Your People Are Your Most Important Technology Asset
The robot overlords you’ve been promised haven’t arrived yet. It’s understandable that you might think they were coming soon since so much of the media coverage of technology in the workplace has focused on what we are told is an inevitable conflict between human jobs and robotic automation, between people and technology. This gloom-and-doom scenario isn’t coming to pass, however, and won’t. That’s because people are the most important technology asset that companies have.
Here’s an example: Back in 2011, when McDonald’s announced it would install 800 self-serve kiosks across France to take orders and payment, the company was criticized for scheming to cut out thousands of low-wage jobs that people sorely needed. Since then, McDonald’s has increased self-serve kiosks across the country, the continent, and now the world. What happened to hiring? By 2017, McDonald’s France was hiring 20% more people per year than before the kiosks were installed. So much for the prophesied conflict between people and technology.
At Forrester, we understand what’s really happening. Yes, robots, automation, and technologies of all kinds — from Microsoft Teams to Salesforce to Zoom — are showing up in more people’s work lives, taking more time, requiring more of our effort to learn and use.
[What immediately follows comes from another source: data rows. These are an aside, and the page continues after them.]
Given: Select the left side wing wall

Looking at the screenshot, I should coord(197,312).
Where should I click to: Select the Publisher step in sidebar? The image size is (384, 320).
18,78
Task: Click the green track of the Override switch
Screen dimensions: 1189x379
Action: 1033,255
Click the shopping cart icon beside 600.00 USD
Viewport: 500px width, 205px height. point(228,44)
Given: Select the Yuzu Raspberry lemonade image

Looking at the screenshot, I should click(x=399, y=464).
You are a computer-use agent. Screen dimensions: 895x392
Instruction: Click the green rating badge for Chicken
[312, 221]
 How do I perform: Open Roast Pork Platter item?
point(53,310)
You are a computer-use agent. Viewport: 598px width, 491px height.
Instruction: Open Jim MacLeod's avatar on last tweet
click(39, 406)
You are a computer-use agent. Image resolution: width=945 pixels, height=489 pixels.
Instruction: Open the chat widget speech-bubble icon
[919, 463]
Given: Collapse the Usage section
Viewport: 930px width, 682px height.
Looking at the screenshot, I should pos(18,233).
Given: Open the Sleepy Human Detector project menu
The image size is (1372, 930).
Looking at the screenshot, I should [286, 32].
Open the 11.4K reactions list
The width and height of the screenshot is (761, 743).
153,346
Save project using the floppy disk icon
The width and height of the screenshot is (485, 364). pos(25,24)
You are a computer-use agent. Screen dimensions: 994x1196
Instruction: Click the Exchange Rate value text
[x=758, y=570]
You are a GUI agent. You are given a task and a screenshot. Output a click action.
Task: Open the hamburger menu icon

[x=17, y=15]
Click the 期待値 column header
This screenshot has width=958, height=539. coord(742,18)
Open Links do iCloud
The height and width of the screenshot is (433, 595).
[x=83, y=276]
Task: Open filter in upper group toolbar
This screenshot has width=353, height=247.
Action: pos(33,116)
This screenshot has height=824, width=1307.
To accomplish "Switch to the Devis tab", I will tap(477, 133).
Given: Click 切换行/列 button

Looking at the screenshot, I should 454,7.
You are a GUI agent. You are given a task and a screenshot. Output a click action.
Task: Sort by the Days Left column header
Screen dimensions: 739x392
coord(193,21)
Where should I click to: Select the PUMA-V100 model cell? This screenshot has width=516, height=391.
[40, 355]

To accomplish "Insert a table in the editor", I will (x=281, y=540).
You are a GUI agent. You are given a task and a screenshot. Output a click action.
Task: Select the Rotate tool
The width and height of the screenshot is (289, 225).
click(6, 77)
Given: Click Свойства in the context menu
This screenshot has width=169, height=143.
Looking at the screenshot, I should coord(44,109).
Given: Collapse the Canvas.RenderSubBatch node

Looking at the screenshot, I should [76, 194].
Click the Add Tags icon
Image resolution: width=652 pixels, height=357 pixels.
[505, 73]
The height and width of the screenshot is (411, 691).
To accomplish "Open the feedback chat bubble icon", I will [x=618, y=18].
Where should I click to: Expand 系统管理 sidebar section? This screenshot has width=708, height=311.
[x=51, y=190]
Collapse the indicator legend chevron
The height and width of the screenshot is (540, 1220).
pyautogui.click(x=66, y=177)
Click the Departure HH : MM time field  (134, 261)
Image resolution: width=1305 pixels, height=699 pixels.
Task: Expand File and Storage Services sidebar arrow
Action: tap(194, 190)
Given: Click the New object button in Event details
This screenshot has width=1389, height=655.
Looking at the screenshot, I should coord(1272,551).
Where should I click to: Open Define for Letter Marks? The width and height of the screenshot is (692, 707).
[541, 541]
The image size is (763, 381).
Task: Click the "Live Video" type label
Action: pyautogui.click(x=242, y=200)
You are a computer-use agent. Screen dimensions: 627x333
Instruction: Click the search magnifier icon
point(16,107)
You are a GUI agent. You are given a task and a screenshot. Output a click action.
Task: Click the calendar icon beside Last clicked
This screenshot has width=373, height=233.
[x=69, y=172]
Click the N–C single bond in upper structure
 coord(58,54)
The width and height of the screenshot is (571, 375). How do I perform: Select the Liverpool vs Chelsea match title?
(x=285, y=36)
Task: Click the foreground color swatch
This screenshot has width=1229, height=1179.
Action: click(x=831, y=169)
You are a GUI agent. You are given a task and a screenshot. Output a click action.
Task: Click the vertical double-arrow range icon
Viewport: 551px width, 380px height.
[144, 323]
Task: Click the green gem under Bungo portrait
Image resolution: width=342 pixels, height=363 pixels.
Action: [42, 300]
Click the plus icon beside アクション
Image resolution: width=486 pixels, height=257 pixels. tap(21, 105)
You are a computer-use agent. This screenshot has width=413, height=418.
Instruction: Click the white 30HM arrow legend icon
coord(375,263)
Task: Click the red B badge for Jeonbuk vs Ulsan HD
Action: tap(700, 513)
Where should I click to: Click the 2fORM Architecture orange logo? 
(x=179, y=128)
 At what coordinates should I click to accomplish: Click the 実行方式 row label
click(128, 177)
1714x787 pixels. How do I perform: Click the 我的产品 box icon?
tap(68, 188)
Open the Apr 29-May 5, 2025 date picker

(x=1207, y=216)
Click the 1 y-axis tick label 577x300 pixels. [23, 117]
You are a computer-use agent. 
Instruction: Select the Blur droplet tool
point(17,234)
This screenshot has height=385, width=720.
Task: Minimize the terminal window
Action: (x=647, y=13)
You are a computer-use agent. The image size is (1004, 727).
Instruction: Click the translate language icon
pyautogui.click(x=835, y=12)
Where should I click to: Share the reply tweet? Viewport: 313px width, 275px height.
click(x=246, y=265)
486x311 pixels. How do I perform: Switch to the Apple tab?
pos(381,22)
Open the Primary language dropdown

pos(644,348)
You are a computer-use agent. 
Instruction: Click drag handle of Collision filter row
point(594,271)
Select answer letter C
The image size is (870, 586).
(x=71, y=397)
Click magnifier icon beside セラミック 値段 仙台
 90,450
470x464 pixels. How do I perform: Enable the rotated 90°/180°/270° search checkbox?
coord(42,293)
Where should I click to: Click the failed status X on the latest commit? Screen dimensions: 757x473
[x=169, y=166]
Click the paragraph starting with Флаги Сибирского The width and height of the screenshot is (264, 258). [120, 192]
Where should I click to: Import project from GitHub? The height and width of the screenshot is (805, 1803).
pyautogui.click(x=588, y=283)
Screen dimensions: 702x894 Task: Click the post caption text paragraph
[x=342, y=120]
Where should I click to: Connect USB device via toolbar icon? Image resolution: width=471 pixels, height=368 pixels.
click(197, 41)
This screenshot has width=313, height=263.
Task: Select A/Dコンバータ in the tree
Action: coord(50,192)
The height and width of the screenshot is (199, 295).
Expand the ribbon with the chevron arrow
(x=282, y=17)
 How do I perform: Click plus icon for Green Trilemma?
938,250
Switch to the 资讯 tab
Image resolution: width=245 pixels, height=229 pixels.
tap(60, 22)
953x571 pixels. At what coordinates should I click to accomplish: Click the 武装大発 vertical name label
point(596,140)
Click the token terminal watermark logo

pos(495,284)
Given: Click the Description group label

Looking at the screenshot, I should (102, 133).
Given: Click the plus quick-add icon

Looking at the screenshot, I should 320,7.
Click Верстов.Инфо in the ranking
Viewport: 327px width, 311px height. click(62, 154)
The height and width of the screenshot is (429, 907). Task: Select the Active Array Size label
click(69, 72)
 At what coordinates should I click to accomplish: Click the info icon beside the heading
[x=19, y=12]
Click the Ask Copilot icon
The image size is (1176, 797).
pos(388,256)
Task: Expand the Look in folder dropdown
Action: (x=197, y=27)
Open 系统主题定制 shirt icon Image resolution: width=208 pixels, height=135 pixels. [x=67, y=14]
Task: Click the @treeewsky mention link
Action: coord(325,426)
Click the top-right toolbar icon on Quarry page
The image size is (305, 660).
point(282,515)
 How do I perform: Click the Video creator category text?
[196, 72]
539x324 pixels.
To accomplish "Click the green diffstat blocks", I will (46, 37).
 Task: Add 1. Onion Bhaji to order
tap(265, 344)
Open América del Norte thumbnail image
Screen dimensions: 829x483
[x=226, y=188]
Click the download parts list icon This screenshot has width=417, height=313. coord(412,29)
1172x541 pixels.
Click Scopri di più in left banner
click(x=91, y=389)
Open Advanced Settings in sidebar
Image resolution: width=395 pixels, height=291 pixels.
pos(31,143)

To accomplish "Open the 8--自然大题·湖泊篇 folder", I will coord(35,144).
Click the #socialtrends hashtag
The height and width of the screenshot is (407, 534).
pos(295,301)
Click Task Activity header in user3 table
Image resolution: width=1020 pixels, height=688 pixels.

But the outcome of so much technology, when it’s done right, is that it removes from humans the burden of repetitive, often mind-numbing tasks and frees them up to do what humans do best: Be creative, insightful, and collaborative.
In November, as part of Forrester’s Technology & Innovation North America event, I’ll present a keynote entitled, Make Your People The Key To Your Creativity. This session will kick off a track at the forum designed to highlight the role of employees in what we call a future fit enterprise. In the track, we’ll talk about employee experience, burnout, performance management, inclusive leadership, and where we are on hybrid work plans. To support these sessions, we’ll be pulling from new data we acquired in surveys of thousands of workers in the US and five other countries around the world.
A sneak peek: Will it surprise you to know that just 24% of US workers believe that the company they work for is very creative? Wait until I share the data that shows what effect that belief has on the way someone brings their best self to work, affecting how they feel about management, process, and even the technology strategy of the organization.
All of this should help put the title of this blog post into context. If you invest in technology that frees up your people to be creative, they turn around and use the technology you gave them to be smarter, more inventive, more collaborative. They change the processes of your organization and generate more customer-obsessed products and experiences. This then stimulates the organization to provide even better technology to support their ambitions, and before you know it, you’re turning a flywheel that will run as long as you want it to.
You just have to see your people as your most important technology asset. Hope to see you at the event in November.